Feb 27, 2005 2:12 pm
Theology | Good Ideas | Bad Ideas
Today I found an interesting article discussing Greek Orthodox perspective on speaking in tongues. It thus combines two of my major preoccupations (Orthodoxy and Charismaticism), and I find that I almost completely agree with it:
The Greek Orthodox Church does not preclude the use of Glossolalia [speaking in tongues], but regards it as one of the minor gifts of the Holy Spirit. If Glossolalia has fallen out of use it is because it served its purpose in New Testament times and is no longer necessary. However, even when used, it is a private and personal gift, a lower form of prayer. The Orthodox Church differs with those Pentecostal and Charismatic groups which regard Glossolalia as a pre requisite to being a Christian and to having received the Holy Spirit.
In defense of the Charismatics, I should point out that they don’t see speaking in tongues as a prerequisite of salvation or receiving the Holy Spirit, merely as the single definitive evidence thereof. But even this modified belief is false, as there’s no Biblical evidence for seeing glossolalia as the assured evidence of the Holy Spirit, and there are plenty of non-Christian groups that also speak in tongues.
What interests me the most is their explanation of why the Corinthians were having problems with this manifestation:
Corinth was greatly influenced by Greek paganism which included demonstrations, frenzies and orgies all intricately interwoven into their religious practices. In post Homeric times the cult of the Dionysiac orgies made their entrance into the Greek world. According to this, music, the whirling dance, intoxication and utterances had the power to make men divine; to produce a condition in which the normal state was left behind and the inspired person perceived what was external to himself and the senses.
In other words, the soul was supposed to leave the body, hence the word ecstasy (ek stasis). They believed that while the being was absent from the body, the soul was united with the deity. At such times, the ecstatic person had no consciousness of his own.
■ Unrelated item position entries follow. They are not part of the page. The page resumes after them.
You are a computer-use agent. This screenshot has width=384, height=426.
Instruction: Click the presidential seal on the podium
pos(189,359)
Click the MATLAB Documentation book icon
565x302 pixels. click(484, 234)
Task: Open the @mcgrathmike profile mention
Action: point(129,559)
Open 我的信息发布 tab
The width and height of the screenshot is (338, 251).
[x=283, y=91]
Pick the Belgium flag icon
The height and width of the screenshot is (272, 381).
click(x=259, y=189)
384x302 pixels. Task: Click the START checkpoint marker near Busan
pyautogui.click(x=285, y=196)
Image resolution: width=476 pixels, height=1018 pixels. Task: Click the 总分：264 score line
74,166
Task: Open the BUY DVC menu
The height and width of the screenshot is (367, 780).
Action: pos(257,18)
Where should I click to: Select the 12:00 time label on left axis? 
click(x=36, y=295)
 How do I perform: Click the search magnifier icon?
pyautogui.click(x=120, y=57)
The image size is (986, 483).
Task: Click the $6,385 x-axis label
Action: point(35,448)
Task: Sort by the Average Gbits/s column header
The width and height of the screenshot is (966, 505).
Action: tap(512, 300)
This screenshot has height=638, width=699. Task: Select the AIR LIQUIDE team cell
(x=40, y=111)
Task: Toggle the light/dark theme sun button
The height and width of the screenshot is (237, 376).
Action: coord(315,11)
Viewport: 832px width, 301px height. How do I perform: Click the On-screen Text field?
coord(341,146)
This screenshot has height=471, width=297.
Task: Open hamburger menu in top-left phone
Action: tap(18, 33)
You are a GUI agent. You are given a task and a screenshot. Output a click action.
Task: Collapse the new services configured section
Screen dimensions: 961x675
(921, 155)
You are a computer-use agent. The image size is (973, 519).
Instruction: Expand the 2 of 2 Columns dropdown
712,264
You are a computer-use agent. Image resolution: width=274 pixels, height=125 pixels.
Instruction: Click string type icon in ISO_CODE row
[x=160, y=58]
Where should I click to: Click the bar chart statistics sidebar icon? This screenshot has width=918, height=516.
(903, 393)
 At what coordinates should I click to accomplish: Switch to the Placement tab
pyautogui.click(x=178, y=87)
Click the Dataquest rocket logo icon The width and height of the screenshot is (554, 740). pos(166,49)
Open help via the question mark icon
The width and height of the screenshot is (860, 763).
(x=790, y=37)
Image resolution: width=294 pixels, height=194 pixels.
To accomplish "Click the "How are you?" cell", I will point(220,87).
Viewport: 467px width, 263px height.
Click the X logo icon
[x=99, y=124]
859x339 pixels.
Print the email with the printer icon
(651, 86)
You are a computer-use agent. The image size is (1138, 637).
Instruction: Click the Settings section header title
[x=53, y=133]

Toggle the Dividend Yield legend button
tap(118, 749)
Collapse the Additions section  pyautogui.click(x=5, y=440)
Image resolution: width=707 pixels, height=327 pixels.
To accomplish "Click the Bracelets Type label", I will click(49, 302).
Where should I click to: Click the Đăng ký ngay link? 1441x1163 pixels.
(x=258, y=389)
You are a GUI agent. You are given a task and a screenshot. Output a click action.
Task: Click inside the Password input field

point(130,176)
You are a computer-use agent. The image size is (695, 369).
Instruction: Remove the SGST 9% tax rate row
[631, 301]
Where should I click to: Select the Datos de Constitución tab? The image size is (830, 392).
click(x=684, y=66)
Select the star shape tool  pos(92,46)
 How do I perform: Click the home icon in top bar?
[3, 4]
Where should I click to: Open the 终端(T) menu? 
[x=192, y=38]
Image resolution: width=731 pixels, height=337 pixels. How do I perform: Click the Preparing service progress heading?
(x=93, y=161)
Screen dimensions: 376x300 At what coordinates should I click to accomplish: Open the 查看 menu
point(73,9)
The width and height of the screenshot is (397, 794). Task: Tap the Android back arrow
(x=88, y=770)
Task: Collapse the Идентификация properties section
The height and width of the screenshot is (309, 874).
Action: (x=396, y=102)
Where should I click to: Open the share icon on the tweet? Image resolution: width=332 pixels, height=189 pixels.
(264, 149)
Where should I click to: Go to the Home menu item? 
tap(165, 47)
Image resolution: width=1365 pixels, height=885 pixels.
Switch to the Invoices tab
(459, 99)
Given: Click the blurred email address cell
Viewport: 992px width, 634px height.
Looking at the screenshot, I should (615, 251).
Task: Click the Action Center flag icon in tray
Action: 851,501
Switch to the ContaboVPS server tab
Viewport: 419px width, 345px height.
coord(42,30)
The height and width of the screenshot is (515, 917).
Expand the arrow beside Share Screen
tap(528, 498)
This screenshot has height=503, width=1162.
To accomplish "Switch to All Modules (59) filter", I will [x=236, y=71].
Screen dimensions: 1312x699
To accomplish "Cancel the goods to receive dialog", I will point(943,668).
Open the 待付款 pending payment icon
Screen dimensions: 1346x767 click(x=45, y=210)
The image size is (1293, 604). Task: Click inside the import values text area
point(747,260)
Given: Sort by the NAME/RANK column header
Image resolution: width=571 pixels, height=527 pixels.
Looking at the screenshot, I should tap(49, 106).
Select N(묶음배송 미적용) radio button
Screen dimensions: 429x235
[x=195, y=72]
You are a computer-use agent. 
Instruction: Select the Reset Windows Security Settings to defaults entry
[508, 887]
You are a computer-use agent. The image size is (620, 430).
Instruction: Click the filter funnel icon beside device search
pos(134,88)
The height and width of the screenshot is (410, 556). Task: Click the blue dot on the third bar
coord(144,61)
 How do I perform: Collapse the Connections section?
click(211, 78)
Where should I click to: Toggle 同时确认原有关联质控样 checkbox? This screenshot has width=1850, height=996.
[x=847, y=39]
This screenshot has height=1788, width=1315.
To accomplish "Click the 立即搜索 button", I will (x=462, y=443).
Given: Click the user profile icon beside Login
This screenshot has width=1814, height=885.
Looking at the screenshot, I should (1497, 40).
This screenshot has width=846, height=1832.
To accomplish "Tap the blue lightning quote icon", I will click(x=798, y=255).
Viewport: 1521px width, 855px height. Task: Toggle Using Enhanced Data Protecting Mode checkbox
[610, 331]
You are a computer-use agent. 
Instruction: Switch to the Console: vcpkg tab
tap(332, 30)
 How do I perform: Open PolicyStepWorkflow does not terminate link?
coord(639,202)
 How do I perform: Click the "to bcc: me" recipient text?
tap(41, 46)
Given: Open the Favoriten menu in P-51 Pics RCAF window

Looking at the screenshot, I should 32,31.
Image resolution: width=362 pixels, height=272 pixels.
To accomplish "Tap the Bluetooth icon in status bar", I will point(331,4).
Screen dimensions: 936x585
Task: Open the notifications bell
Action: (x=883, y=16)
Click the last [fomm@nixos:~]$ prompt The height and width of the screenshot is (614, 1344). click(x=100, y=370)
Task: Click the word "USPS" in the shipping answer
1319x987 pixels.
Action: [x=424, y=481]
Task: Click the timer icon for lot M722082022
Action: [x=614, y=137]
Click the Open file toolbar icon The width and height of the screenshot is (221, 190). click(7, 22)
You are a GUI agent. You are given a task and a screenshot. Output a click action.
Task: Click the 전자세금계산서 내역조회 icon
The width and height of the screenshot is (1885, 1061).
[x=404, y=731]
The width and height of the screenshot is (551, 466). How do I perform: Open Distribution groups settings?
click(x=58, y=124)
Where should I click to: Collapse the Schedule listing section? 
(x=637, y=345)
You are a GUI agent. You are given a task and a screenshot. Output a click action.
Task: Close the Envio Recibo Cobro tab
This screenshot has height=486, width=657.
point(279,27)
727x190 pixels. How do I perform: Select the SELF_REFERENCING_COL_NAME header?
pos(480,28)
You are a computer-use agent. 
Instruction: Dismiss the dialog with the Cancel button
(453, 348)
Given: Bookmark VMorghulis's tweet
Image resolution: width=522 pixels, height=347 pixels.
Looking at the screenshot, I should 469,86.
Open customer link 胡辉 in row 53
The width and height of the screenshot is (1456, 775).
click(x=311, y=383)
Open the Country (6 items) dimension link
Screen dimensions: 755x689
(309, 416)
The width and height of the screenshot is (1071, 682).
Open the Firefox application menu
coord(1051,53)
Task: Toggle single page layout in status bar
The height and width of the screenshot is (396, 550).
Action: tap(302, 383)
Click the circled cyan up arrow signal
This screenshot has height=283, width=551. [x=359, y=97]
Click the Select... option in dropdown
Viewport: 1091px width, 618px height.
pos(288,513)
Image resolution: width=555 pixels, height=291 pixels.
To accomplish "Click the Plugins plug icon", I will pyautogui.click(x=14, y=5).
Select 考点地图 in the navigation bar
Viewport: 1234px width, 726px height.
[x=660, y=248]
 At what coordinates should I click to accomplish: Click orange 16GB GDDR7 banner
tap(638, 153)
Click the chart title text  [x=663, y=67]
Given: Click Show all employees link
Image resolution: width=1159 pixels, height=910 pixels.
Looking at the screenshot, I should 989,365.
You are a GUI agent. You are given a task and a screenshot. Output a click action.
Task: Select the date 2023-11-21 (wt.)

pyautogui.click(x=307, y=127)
Change just a handful of words, and this could describe any number of Charismatic meetings. You can see the multitude of ways that Christian worship has been paganized by the excesses of this movement. In fact, there’s a point-by-point correlation between the items mentioned here and popular elements of Charismatic worship:
| Paganism |
Charismaticism |
| demonstrations |
manifestations of the Holy Spirit |
| frenzies |
the annointing, or whatever name they give to the stuff that makes people crazy at worship services |
| orgies |
emphasis on romantic love for Jesus bordering on the sexual |
| music |
praise and worship music, bringing people into “the presence of God” |
| the whirling dance |
idem |
| intoxication |
being “drunk in the Spirit” |
| utterances |
words from the Lord |
| … to produce a condition in which the normal state was left behind and the inspired person perceived what was external to himself and the senses |
… to enter into the presence of God in which the true worshipper perceived spiritual things inaccessible to his senses |
| the soul was supposed to leave the body |
the soul was supposed to forget about the physical world |
| while the being was absent from the body, the soul was united with the deity |
while the soul was unaware of the physical world, it was having communion with God |
In contrast to all of this, Christian worship throughout the centuries has focused on the presence of God in ordinary liturgical worship, which doesn’t require ecstatic states, and in the Sacraments given to us by Jesus. There has always been a place in Christian spirituality for the mystical, experiential side of worship, but it was never allowed to overwhelm these divine ordinances. No, it took Charles Finney’s revivalism and the Pentecostals to plunge us back into pagan ideas of “spirituality”.
So this, then, is the right and proper conclusion:
Church does not rule out Glossolalia. She simply does not regard it as one of the important ones. Better to “speak five words that can be understood … than speak thousands of words in strange tongues.” This is the Orthodox Christian viewpoint.
UPDATE: After a few more hours of thought, I think I was too harsh in my comparison of charismatic worship to paganism. As I’ve argued before on this site, intention matters, and the intention of charismatics is not to engage in pagan orgies, but to worship God. I consider it a corruption of the Christian worship tradition that it’s sometimes hard to tell the difference, but we do need to give Charismatics the benefit of the doubt.